Août 2016. 2600 m d'altitude. Refuge des Evettes dans le Parc national de la Vanoise. Il est 7h30. On se lève. Le gardien nous a offert le luxe de pouvoir déjeuner à 8h car nous étions les seuls pensionnaires, exceptées trois personnes arrivées sur le tard la veille. Tout le monde avait annulé en raison du mauvais temps.
Nous sommes arrivés la veille début d'après-midi en provenance du Refuge du Carro. Des orages étaient annoncés vers 15h ce jour-là. Les prévisions météo se sont avérées exactes. Juste le temps de découvrir le cirque des Évettes et ses nombreux lacs, puis d'essayer de capter le wifi sur le col pour envoyer un dernier texto à mon compagnon, et la pluie s'est mise à tomber. Nous nous sommes couchés très tôt, installés tous les quatre sur une même banquette et enroulés dans notre sac à viande, la porte entre-ouverte. Les dortoirs étaient vides. Notre chambre donnait sur un petit hall où la chaleur d'un poêle à bois séchait les vêtements des trois retardataires. De ce soir-là, j'ai le souvenir d'une vague intense de bien-être. Tout simplement, j'étais étendue dans ce grand lit, au milieu de mes trois enfants, à 2600 m d'altitude et en sécurité. Je me suis laissée bercée par le bruit du bois qui brûlait et qui craquait, avec ce sentiment d'être en parfait accord avec moi, de profiter pleinement du moment présent, et de ne pas passer à côté de mes enfants. Je me disais avoir beaucoup de chance d'être avec les bonnes personnes, au bon endroit et au bon moment.
Après un bon petit déjeuner, on s'apprête pour reprendre la route vers l’Écot, puis vers Bonneval-sur-Arc. Le brouillard s'est installé dans le cirque glaciaire ce matin. On distingue quelques rochers au loin.
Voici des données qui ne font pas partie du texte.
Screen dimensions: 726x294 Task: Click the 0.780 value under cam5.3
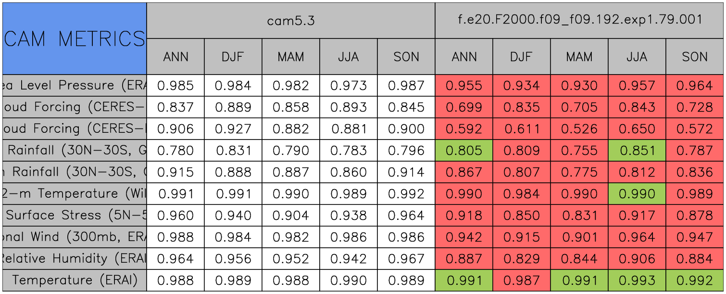click(x=175, y=151)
Soudain, mon fils attire notre attention sur la présence d'une ombre tout au loin. Des chamois ? Des bouquetins ? J'essaie de le faire patienter le temps de rassembler nos affaires. Mais il n'y pas moyen. Il enfile son sac à dos et s'aventure vers les lacs en contrebas du refuge, puis vers les roches les surplombant. Ses deux sœurs essaient de le rattraper. Après quelques minutes, le brouillard commence à se dissiper et dévoile par magie un bouquetin allongé ainsi que 3 paires de cornes qui semblent sortir du sol.
Assis sur un rocher, nous les observons à quelques dizaines de mètres. La journée s'annonce ensoleillée et le soleil réchauffe déjà l'air. Des mouvements de brouillard font apparaître en quelques minutes, cinq ... puis dix..... puis dix-sept bouquetins. Incroyable ! C'est comme s'ils étaient venus nous saluer ! On décide de s'approcher d'eux à petits pas. Nous sommes à quelques mètres maintenant.
Bien que les bouquetins nous aient remarqués, ils restent calmes et certains allongés. D'autres changent de place, mais ils ne semblent pas nous craindre. A nous de ne pas les faire fuir. Nous restons là sans bouger à les regarder pendant plus d'une heure de pur bonheur. Certains font la sieste, d'autres pâturent dans les zones d'herbe. Ils semblent s'habituer à notre présence.
Un petit groupe de quelques jeunes bouquetins se méfient malgré tout. Nos moindres mouvements les font tressaillir. D'un autre côté, un gros mâle prend la pose. On distingue bien les sillons circulaires sur la face de ses cornes. Sur la droite, une femelle allongée, aux cornes plus courtes s'isole. Elle nous observe longuement puis décide de prendre le soleil, la tête en avant, comme si elle bronzait.
Assise près de ma plus jeune fille d'un côté et les deux autres de l'autre, un sentiment de sérénité et de bien-être règne. Voir que mes enfants partagent ce même sentiment me rend tout simplement heureuse. Cette rencontre nous offre un temps de pause et de connexion totale avec la nature. Ce n'est pas souvent qu'il nous est permis d'échanger de longs regards avec un animal sauvage en pleine nature. Le bonheur ! Et comme Gandhi le dit : "Le secret du bonheur, c'est l'alignement entre ce que vous pensez, ce que vous dites et ce que vous faites". A ce moment précis, comme la veille avant de m'endormir, je comprends et ressens ce qu'il a voulu dire, ce sentiment d'être libre, serein et en plein accord avec soi.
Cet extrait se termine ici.